O "espiritismo" soa como se tivesse feito um crime perfeito. Deturpou com muito gosto o legado de Allan Kardec, a ponto de ter cometido uma verdadeira deserção doutrinária em relação ao Espiritismo original, uma traição feita com muito prazer e consciência dos atos, a ponto de, sem o menor escrúpulo, reduzir o Espiritismo a uma reles atualização do Catolicismo jesuíta que vigorou no Brasil-colônia e tinha bases ideológicas medievais.

Apesar disso, e apesar do igrejismo abertamente defendido pelas instituições "espíritas" e seus "médiuns" - moldados à maneira dos sacerdotes medievais, só que sem o vestuário e as pompas católicos mais explícitos - , o "espiritismo" brasileiro é tido como uma religião acima de qualquer suspeita, tendo uma blindagem rigorosa da mídia, dos meios jurídicos e de outros atores sociais.

Os "médiuns" são promovidos como se fossem as pessoas mais meigas de toda a humanidade, eles que nem têm a beleza de ninfetas e são tratados como se fossem graciosas fadas-madrinhas. A idolatria a eles chega ao ponto do deslumbramento cego e subserviente, e o menor questionamento a suas figuras de surreal imunidade, por mais lógico, coerente e respeitoso que seja, é combatido com choros e raivas pelos fanáticos defensores dos "médiuns".

O histórico cheio de confusões de Francisco Cândido Xavier não impediu a blindagem absoluta a ele. Mesmo com imagem arranhada devido a denúncias trazidas por literatos sérios, principalmente em relação aos pastiches literários e a fatos sombrios como a defesa da ditadura militar, Chico Xavier nunca foi oficialmente denunciado, à maneira do que se fez contra Madre Teresa de Calcutá, que, com todos os seus aspectos sombrios, ao menos foi um mito bem mais habilidosamente construído.

Marcados pela mística religiosa, as pessoas preferem acreditar na confortável, agradável porém improcedente tese de que Xavier teria sido vítima de "perseguições" (?!) e "inquisições" (?!?!) impiedosas de seus contestadores, sob a desculpa deles reagirem como "feras indomáveis" (sic) diante do "trabalho do bem" trazido por "psicografias", "cartas mediúnicas" e "obras assistenciais" (não devemos nos esquecer que o "médium" se promovia por atividades de mero Assistencialismo, inspirando seus sucessores).

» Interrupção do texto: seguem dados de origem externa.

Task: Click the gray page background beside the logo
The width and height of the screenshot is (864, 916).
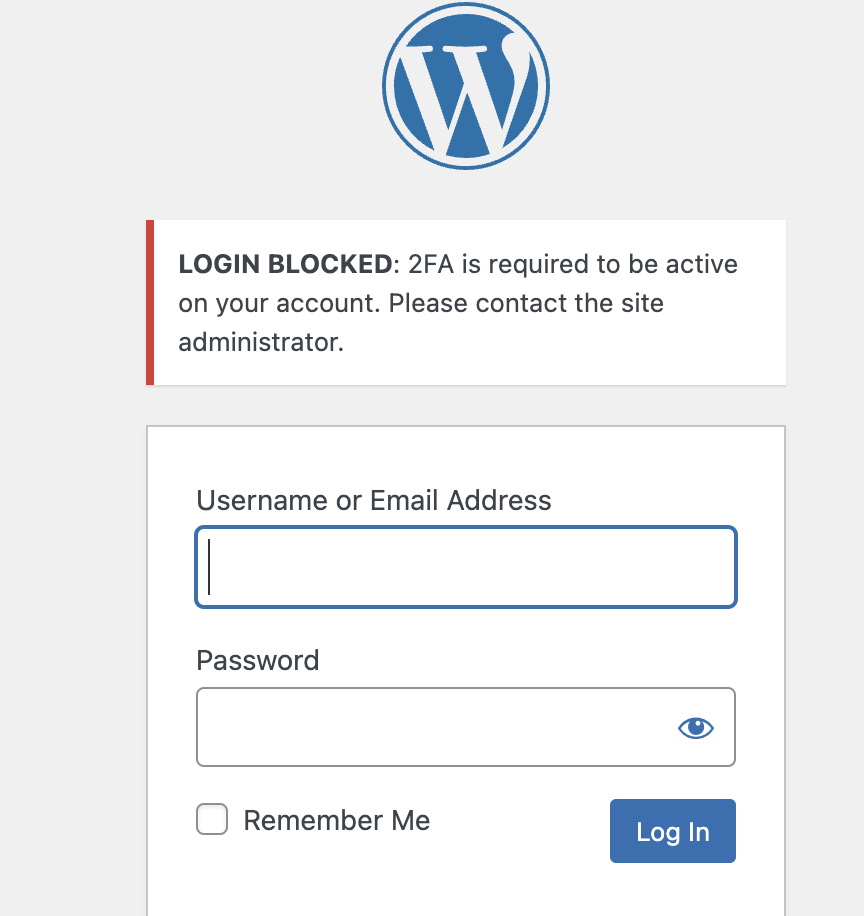Action: [x=200, y=90]
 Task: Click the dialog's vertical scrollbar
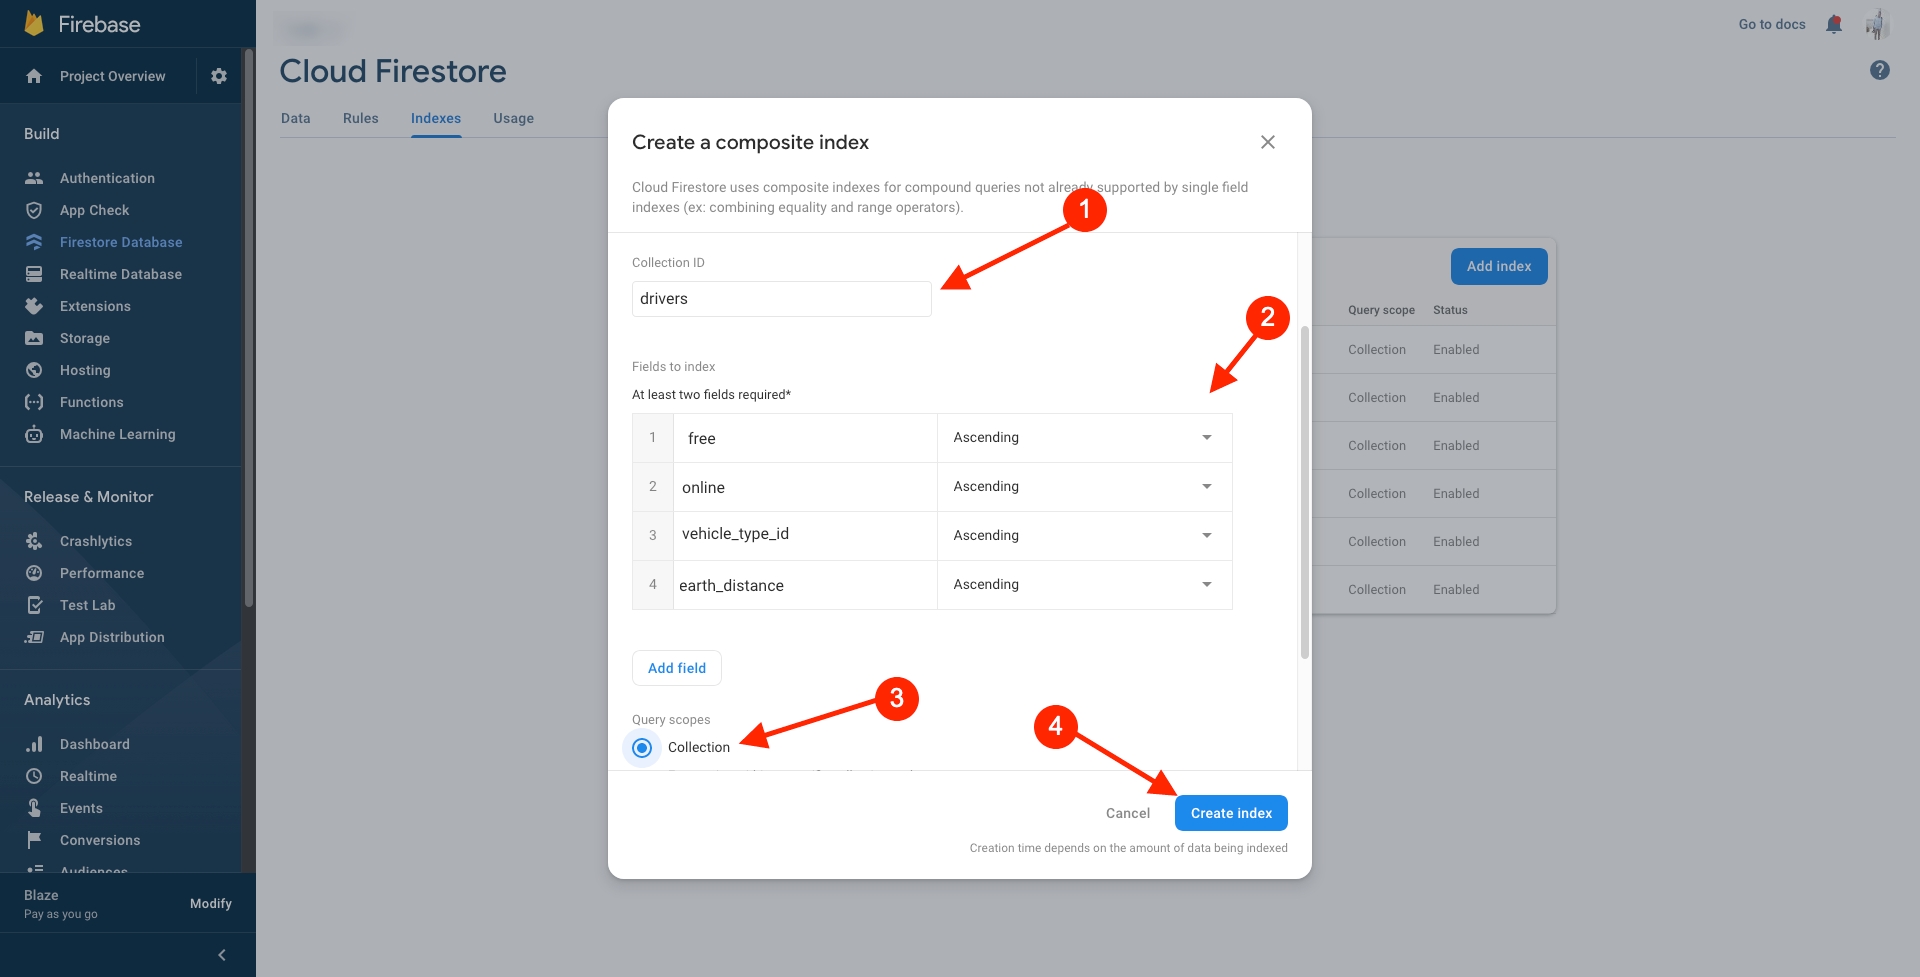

É fácil acreditar assim, quando as paixões religiosas, tão agradáveis por passarem a falsa ideia de superioridade moral e espiritual, querem estabelecer supremacia sobre a realidade lógica, sob a desculpa de que as fantasias em torno da fé são "mais próximas do Alto" e, por isso, com toda a sua aberração surreal, devem se posicionar acima da realidade objetiva e lógica.

Há até desculpas prontas para isso. Os "espíritas" cinicamente atribuem ao pensamento lógico e questionador, quando ameaça as crenças da doutrina brasileira, de "movido por percepções e interesses materialistas". De repente, a lógica passa a ser amaldiçoada pelos "espíritas" brasileiros, acusada de "submeter-se aos limites da matéria" e "cobrar sentido" em ideias absurdas que, agradáveis aos "espíritas", são tidas como "desafiadoras da razão materialista (sic) humana".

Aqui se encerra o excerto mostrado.